The agenda wraps. The chair asks if there is any other business. And then it begins. The item someone forgot to add. The concern someone has been holding all meeting waiting for this moment. The follow-up from three meetings ago that never got resolved. Twenty minutes later the meeting that was supposed to end is still going, and nobody budgeted for it.

Any other business is not inherently the problem. The problem is treating it as an open invitation with no container. It needs a time limit. It needs a clear norm that substantive items belong on the next agenda, not in the AOB slot of this one. And anything raised in AOB that genuinely needs a decision should be tabled for the next meeting, not decided in a room that is already past its end time with people mentally halfway out the door.

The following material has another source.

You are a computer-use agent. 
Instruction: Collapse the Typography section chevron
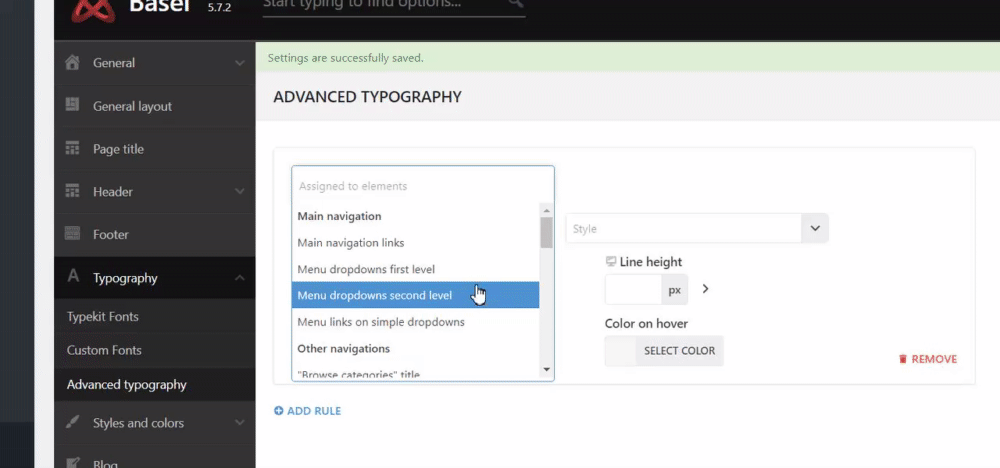240,278

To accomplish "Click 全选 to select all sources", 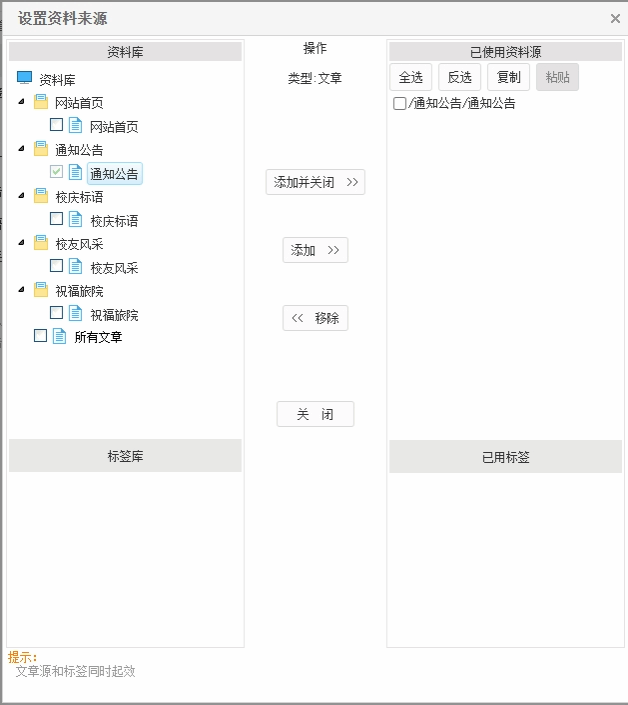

The fix: Cap any other business at ten minutes. Anything that needs real discussion gets added to the next agenda. The chair holds that line every time.

6

Time spent on things nobody said was not the board's job

The board debates the font on the new brochure. The board weighs in on which vendor to use for the staff appreciation lunch. The board spends forty minutes on a staffing decision that the executive director had both the authority and the information to make without them.

This one is not about bad intentions. It is about the absence of a document that defines where the board's authority ends and the executive's begins. Without that document, every item is fair game. And without that clarity, the board fills its time with things anyone could decide instead of the things only the board can decide.

The fix here is structural, not behavioral. You cannot shame a board out of operational involvement. You can give them a policy manual that makes the line visible and gives the chair something to point to when the conversation drifts into territory it should not be in.

The fix: Define the executive's authority in writing. When the board knows what is not its job, it stops spending time doing it.

07

Protect the Time, Not Just the Agenda

One thing worth saying before you close this tab. We moved to a board meeting every second month with the expectation that committee work happens between meetings over Teams video calls or chat. The result was half as many board meetings, and the ones we kept shrank from three or four hours to roughly two. The time did not disappear. It moved to where it was actually useful, and the meetings became lighter because the real work was already done by the time everyone sat down together.

That is not a radical restructure. It is a structural decision that treats board members’ time like what it is: limited, voluntary, and worth protecting.

None of the six things on this list require a governance overhaul to fix. They require a chair who is willing to hold a standard and a board that agrees the standard is worth holding. Start with one. The one that costs your board the most time right now. Fix that first and the others get easier.